AST SpaceMobile has officially targeted April 10 for the launch of its BlueBird 7 satellite, a key component in building its direct-to-smartphone communications network. The mission, which will utilize Blue Origin's New Glenn-3 rocket, represents a slight delay from earlier timelines but marks continued progress for the Texas-based firm.
Rocket Lab Achieves ESA Launch Milestone
Separately, Rocket Lab announced the successful completion of its inaugural dedicated launch for the European Space Agency on March 28. The company's Electron rocket deployed the first two Celeste satellites into low Earth orbit, marking Rocket Lab's 85th overall mission and its sixth launch this year. CEO Peter Beck emphasized the critical importance of orbital accuracy for the nascent constellation, while ESA navigation head Francisco-Javier Benedicto Ruiz noted the effort enhances the resilience and robustness of Europe's system.
Financial Foundations and Market Context
The operational updates come as both companies demonstrate solid financial footing. AST SpaceMobile reported $70.9 million in revenue for 2025, alongside over $1.2 billion in contracted partner commitments. The company ended the year with more than $3.9 billion in cash and liquidity on a pro forma basis. Rocket Lab, meanwhile, holds a record backlog of $1.85 billion. For full-year 2025, Rocket Lab's revenue reached $602 million, a 38% year-over-year increase, with fourth-quarter non-GAAP gross margin at 44.3%. First-quarter guidance projects revenue between $185 million and $200 million.

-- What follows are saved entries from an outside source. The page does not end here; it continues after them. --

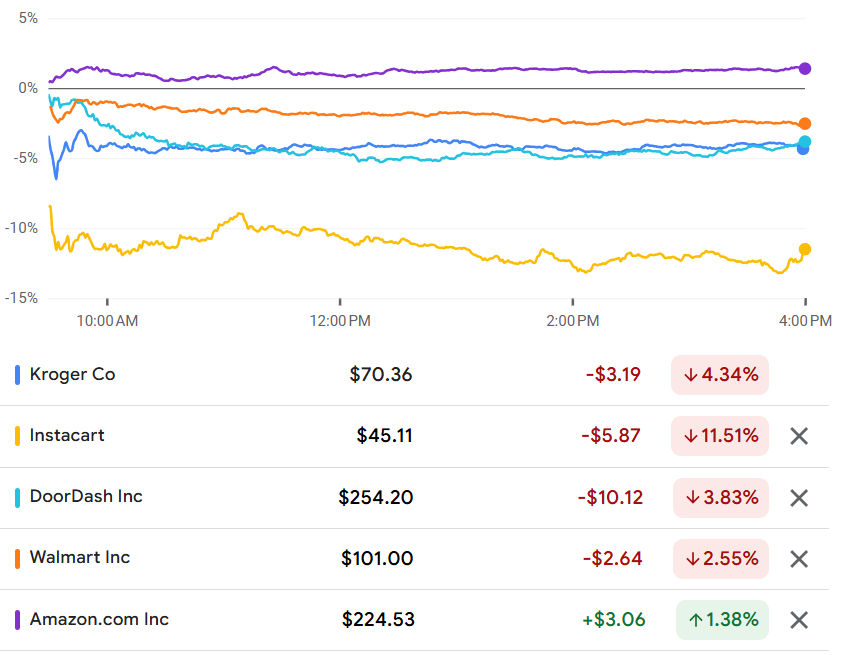
Task: Click Kroger's 4.34% decrease badge
Action: click(720, 375)
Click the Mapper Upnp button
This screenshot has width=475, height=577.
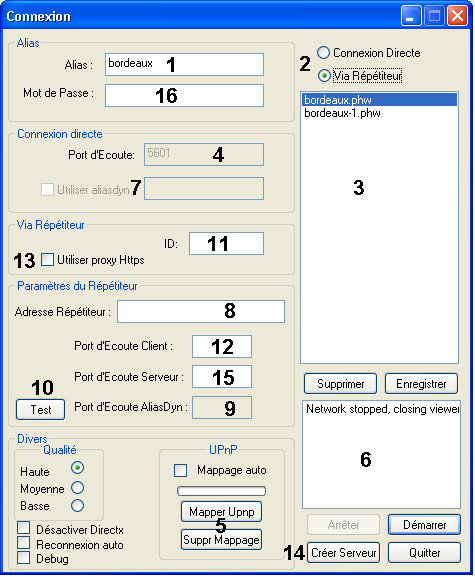[221, 511]
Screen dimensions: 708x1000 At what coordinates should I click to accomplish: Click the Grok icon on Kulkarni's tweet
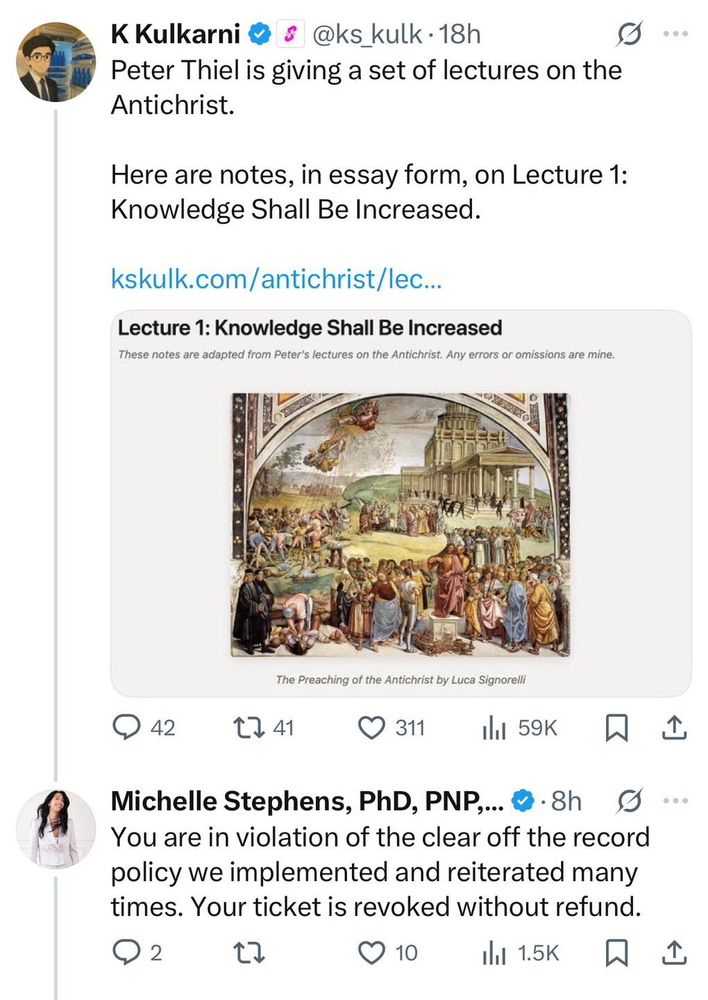(629, 36)
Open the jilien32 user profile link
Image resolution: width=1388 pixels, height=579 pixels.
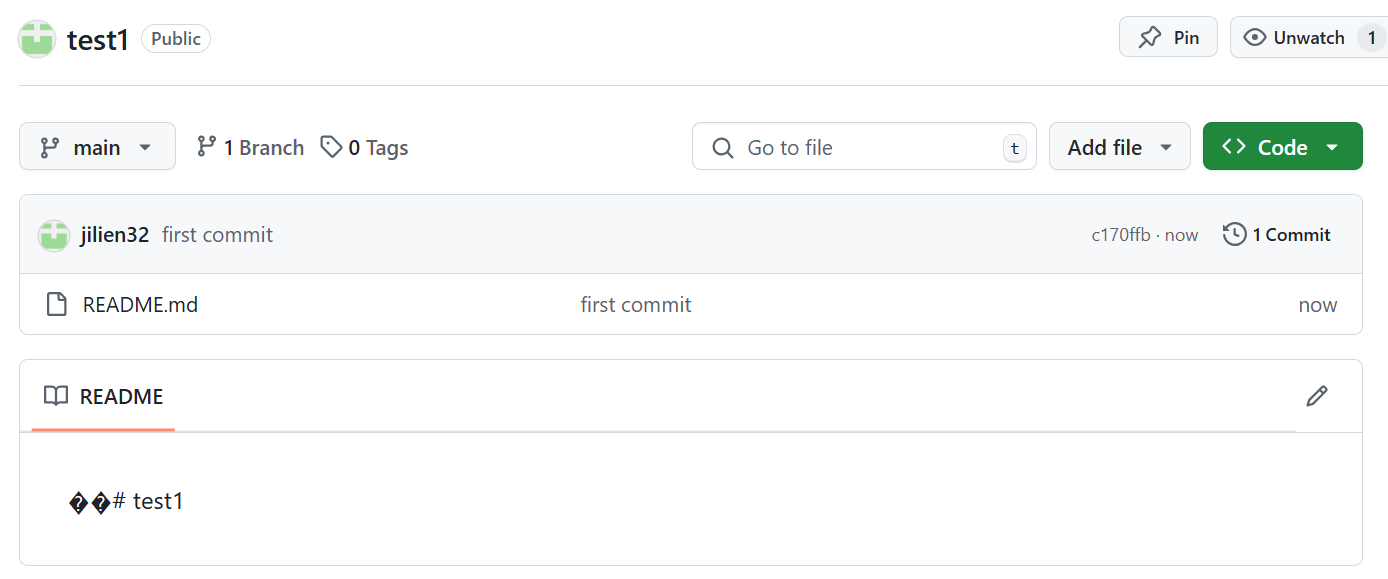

Strategic Expansions and Partnerships
AST is aggressively expanding its direct-to-device network, aiming to scale from initial commercial activation toward broader service in 2026. The company has lined up launches every one to two months following BlueBird 7, targeting 45 to 60 satellites in orbit by the end of 2026. In a significant partnership move, European telecom operator Orange recently announced a collaboration with AST and Satellite Connect Europe to deliver satellite-to-smartphone connectivity, while also maintaining a multi-vendor strategy that includes Starlink, Eutelsat, and SES.
Rocket Lab's growth extends beyond launch services. The company secured an $816 million contract from the Space Development Agency to build 18 missile-warning and tracking satellites. It was also selected for Tranche 3 awards alongside defense giants Lockheed Martin, L3Harris, and Northrop Grumman, as reported by Reuters in December.
Challenges and Adjustments
Both companies face notable hurdles. AST reported fourth-quarter operating expenses of $126.6 million, and the shift of the BlueBird 7 launch from March to April underscores the inherent scheduling volatility in space missions. Rocket Lab encountered a setback with a stage 1 tank test failure, pushing the first flight of its larger Neutron rocket to the fourth quarter. The company maintains its forecast for an adjusted EBITDA loss between $21 million and $27 million for the current quarter.
Market Performance and Industry Sentiment
The announcements follow a period of heightened investor interest in space stocks, fueled partly by speculation around a potential SpaceX initial public offering. Reuters reported SpaceX could file its prospectus as early as this week or next, with Elon Musk considering allocating up to 30% of the offering to retail investors. Rocket Lab's stock surged 10.3% on March 25 amid this buzz, with AST and other sector peers also trading higher. By mid-morning on March 30, however, AST shares had declined 2.6% to $76.62, while Rocket Lab slipped 3.5% to $58.78.
As the industry's focus shifts from speculation to execution, the coming weeks will be critical. The scheduled April 10 launch for AST's BlueBird 7 will be a tangible test of near-term progress, while Rocket Lab's growing launch cadence and contract backlog demonstrate its evolving role as a key infrastructure provider in the new space economy.